Many water-soluble solder pastes have a strong affinity for water. This hydrophilic nature makes water-soluble pastes susceptible to humidity-induced slumping. When tested at 47 percent relative humidity, the two water-soluble pastes may appear indistinguishable. However, after exposure to only 30 minutes at 80 percent relative humidity, some pastes can exhibit significant slumping that is more than sufficient to cause solder bridges.

The effect of temperature on a solder paste's rheology (the flow characteristics at low and high shear) is seldom characterized beyond its long-term effect on storage.
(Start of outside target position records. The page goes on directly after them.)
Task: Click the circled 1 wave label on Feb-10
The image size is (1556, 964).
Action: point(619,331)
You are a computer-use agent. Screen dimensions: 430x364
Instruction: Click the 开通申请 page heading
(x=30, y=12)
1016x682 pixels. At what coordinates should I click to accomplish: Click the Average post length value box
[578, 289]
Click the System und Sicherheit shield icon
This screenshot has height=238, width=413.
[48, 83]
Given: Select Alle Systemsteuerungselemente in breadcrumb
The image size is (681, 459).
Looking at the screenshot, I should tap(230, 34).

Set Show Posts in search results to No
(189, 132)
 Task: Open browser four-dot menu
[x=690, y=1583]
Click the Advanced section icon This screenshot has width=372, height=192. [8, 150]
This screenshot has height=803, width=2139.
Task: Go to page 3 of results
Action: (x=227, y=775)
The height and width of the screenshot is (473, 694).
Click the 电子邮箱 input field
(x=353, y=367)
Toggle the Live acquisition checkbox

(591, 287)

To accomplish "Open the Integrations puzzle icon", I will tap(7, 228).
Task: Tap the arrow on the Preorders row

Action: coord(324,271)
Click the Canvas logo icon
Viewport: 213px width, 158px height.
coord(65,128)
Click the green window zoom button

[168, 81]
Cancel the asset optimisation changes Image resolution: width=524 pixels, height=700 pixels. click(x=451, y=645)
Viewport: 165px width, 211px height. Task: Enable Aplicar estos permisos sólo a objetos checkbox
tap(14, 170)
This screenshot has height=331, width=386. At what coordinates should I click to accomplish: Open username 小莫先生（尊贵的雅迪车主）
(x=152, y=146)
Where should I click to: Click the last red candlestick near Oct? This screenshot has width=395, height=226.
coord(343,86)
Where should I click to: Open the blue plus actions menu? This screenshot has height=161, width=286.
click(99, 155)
Rheological changes caused by relatively small temperature increases can dramatically affect process yield by reducing print definition and increasing bridging, solder balling, and mid-chip beading. Such problems can easily be exacerbated by suboptimal printer settings.

The reduction in low-shear viscosity observed over a temperature range as small as 5 C or 9 F can increase the frequency of print bridges on a component with a 16-mil pitch. To maintain print quality, engineers would have to increase the frequency of wiping the underside of the stencil by 20 percent.

Tack force, abandon time, and stencil life may also be affected by the ambient temperature, so these parameters should also be considered when determining process guidelines.

These simple tests show that pastes with very similar performance under moderate temperature and humidity can show dramatically different performance when run under high humidity and temperature. Thus, before approving a solder paste for global use, electronics assemblers must consider the likely local environmental conditions at individual manufacturing sites around the world.